- _EXERCISE INSTRUCTIONS_
Pictures are to be excluded. Please print only the lines from the one containing "Task: Click the Google Chrome browser icon" through the end of the data, exactly as they appear.

- _DATASET ENTRIES_

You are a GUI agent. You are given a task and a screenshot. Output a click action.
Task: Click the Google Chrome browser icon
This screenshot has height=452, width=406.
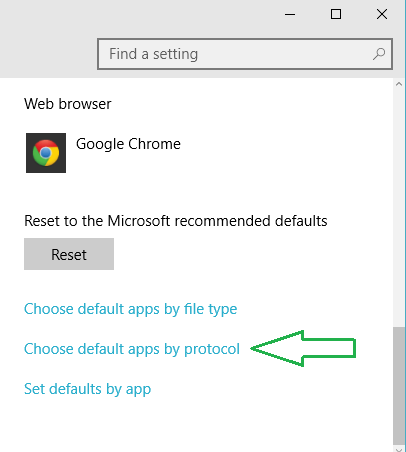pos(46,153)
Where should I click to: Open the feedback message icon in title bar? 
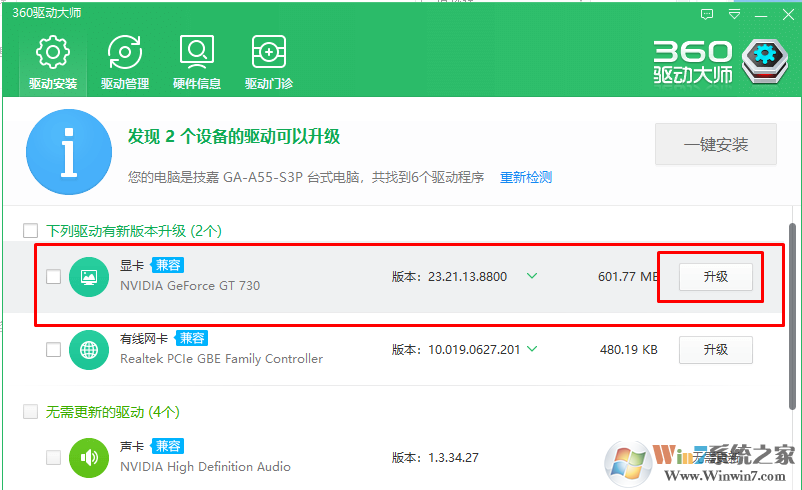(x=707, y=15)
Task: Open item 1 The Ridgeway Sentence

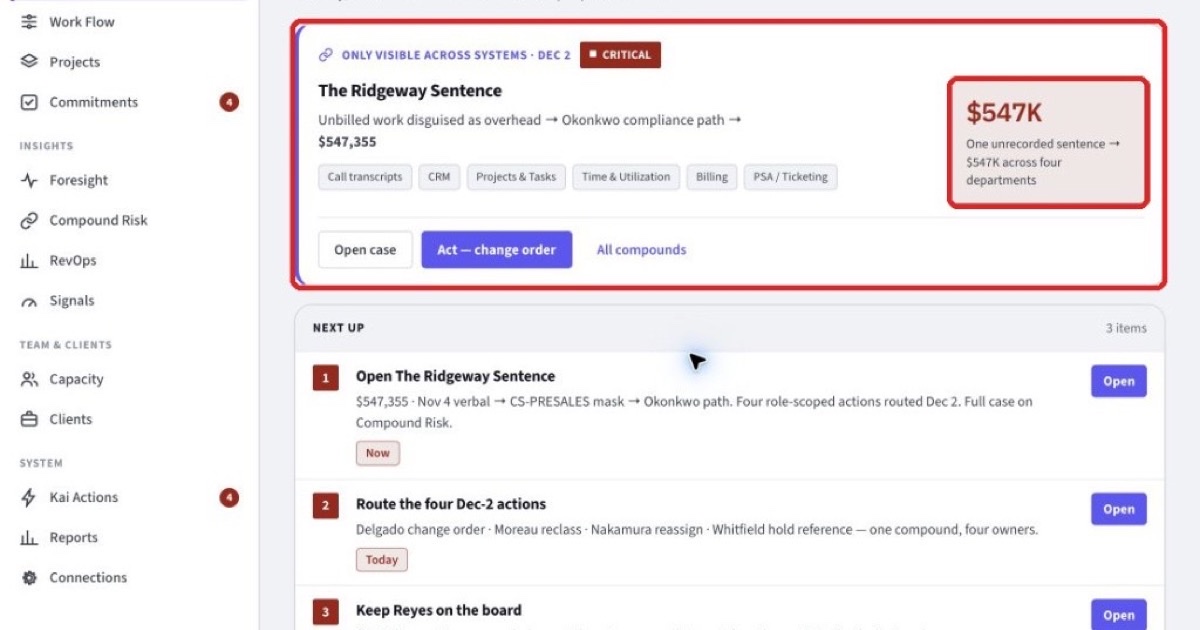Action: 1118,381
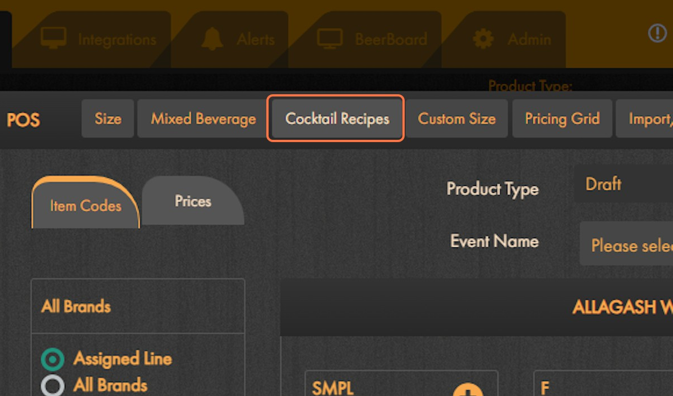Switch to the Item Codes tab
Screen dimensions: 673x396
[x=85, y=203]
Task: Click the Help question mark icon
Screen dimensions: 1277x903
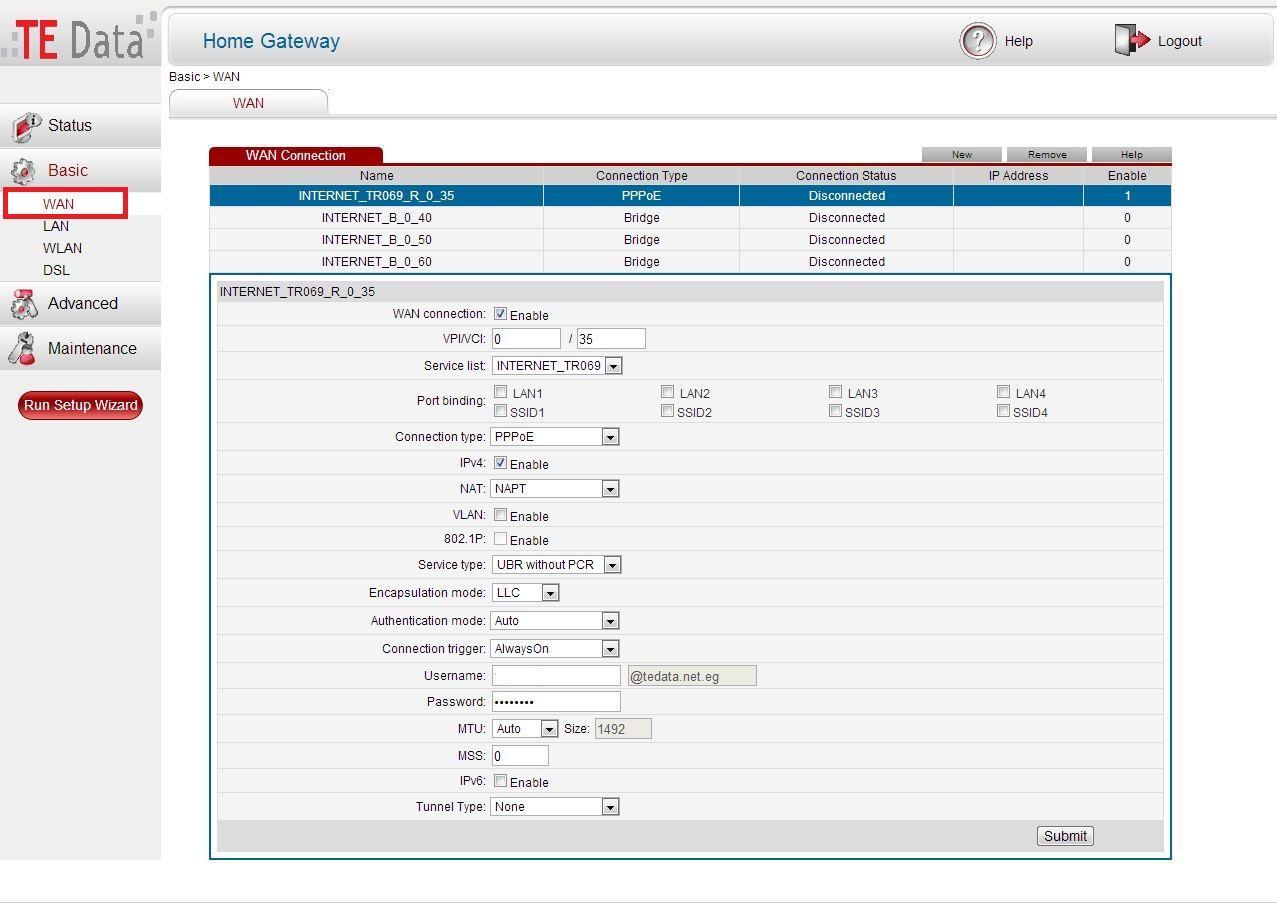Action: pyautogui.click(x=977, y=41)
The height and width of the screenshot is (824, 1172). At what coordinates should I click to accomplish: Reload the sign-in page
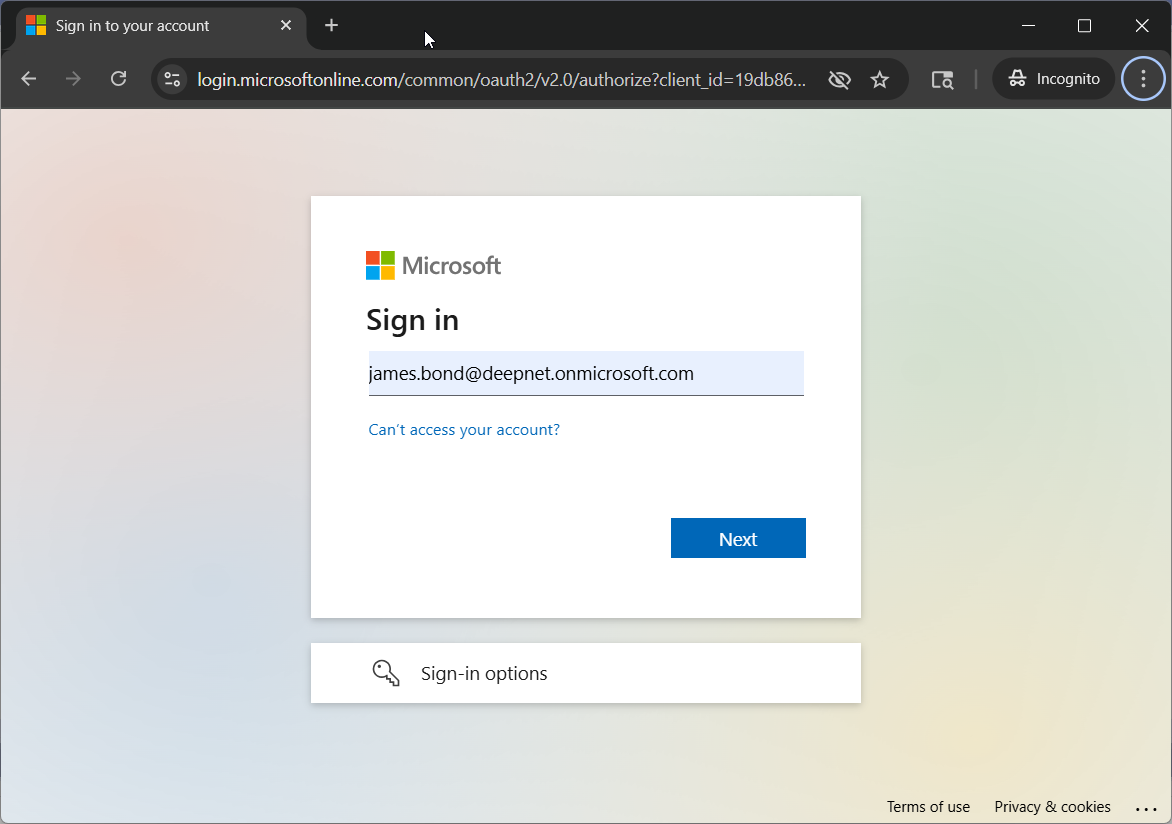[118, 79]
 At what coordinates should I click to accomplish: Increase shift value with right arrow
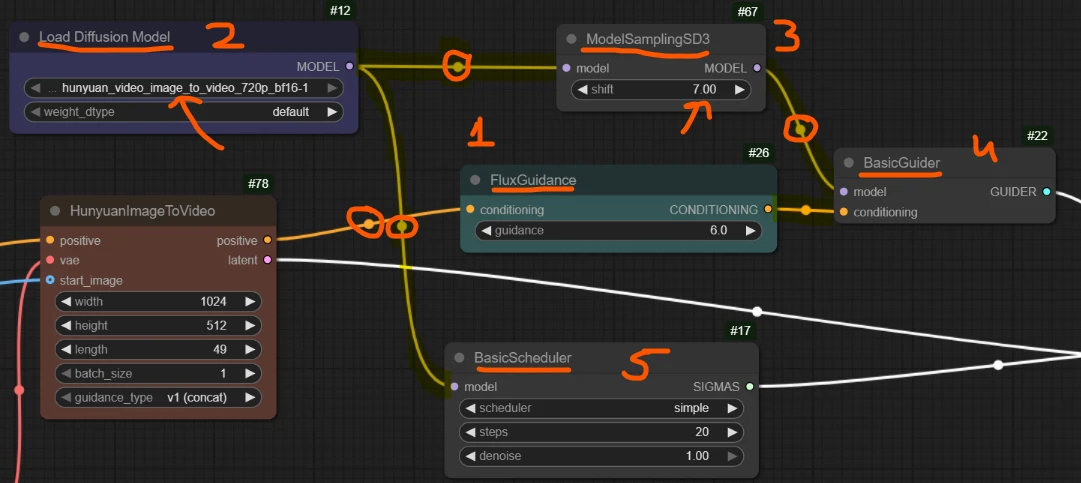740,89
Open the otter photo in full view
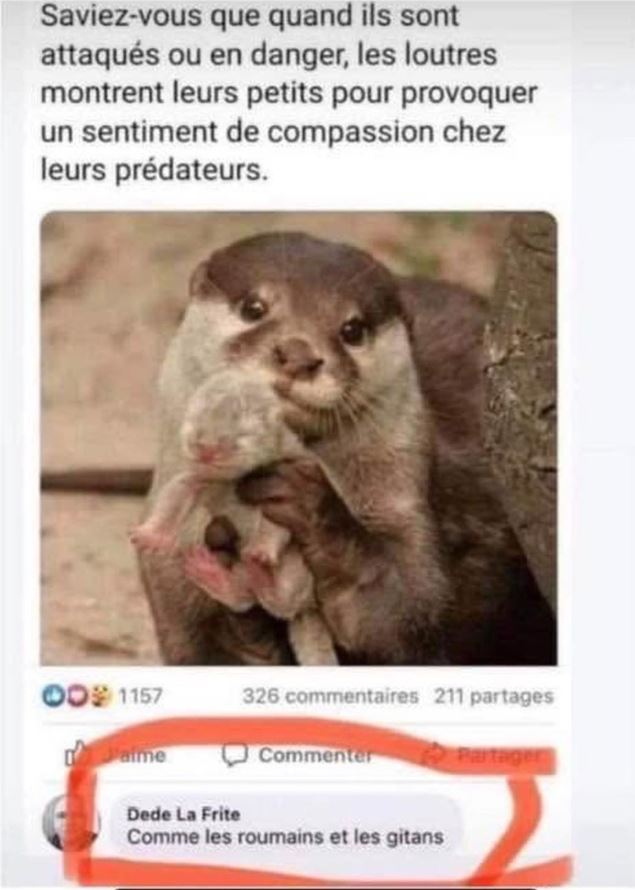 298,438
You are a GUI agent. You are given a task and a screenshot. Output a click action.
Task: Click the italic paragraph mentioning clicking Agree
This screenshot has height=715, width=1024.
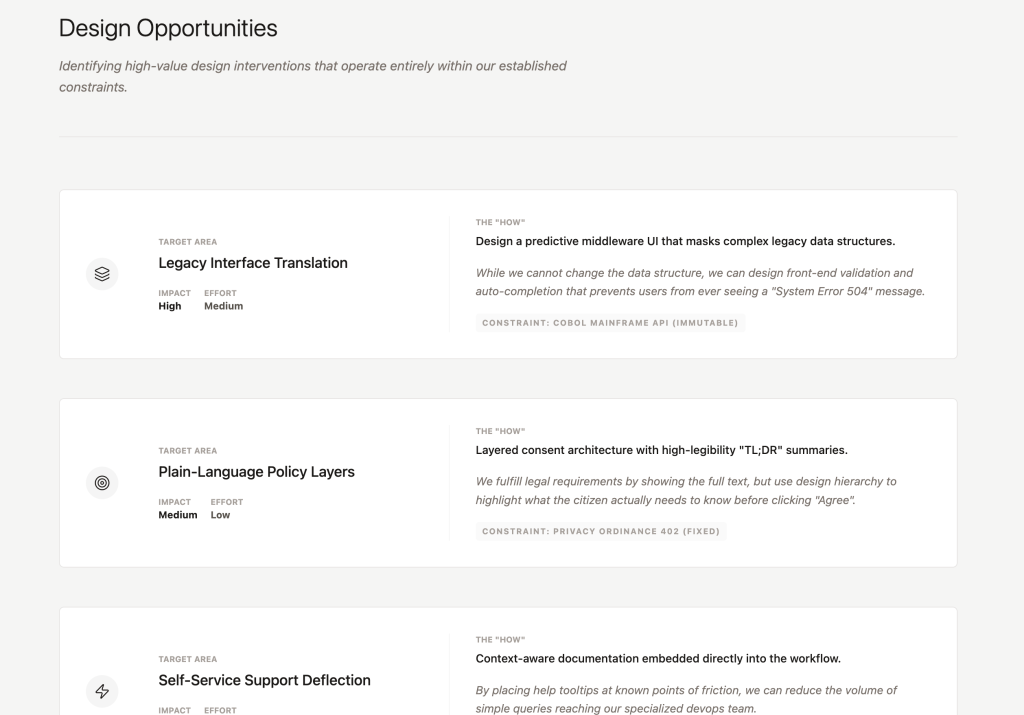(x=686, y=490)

- _EXPECTED OUTPUT_
Task: Click the Google Chrome browser icon
This screenshot has height=452, width=406.
pos(46,153)
Where should I click to: Open the feedback message icon in title bar? 
(x=707, y=15)
Task: Open item 1 The Ridgeway Sentence

Action: 1118,381
Switch to the Item Codes tab
Screen dimensions: 673x396
[x=85, y=203]
Task: Click the Help question mark icon
Screen dimensions: 1277x903
Action: pyautogui.click(x=977, y=41)
The height and width of the screenshot is (824, 1172). At what coordinates should I click to accomplish: Reload the sign-in page
[118, 79]
 At what coordinates should I click to accomplish: Increase shift value with right arrow
740,89
Open the otter photo in full view
 298,438
You are a GUI agent. You are given a task and a screenshot. Output a click action.
Task: Click the italic paragraph mentioning clicking Agree
This screenshot has height=715, width=1024.
(x=686, y=490)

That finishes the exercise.